**Goal of the exercise:**
How many lines below contain the word "click"? Reply solely with the number.
===== Data records
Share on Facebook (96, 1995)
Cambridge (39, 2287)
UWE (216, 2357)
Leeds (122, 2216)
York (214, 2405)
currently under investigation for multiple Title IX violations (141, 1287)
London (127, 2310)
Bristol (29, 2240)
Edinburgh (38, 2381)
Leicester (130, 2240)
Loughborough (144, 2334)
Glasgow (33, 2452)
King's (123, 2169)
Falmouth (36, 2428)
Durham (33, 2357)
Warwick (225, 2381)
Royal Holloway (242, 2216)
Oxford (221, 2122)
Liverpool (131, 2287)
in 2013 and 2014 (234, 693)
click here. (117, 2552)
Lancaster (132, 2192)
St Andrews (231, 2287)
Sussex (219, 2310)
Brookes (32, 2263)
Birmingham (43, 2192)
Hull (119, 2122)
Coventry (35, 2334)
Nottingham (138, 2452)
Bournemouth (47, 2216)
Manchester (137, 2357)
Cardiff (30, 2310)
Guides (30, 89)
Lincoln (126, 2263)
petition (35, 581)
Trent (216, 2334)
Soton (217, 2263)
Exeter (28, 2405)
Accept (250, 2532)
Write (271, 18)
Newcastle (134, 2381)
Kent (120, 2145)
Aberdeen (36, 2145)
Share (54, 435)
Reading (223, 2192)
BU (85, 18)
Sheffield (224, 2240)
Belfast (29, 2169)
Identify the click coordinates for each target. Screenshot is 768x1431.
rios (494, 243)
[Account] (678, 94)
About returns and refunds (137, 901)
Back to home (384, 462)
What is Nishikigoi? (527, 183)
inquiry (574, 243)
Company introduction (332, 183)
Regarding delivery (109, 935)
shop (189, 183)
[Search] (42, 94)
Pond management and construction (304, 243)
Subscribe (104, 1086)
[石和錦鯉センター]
==========
**Output for this task:**
2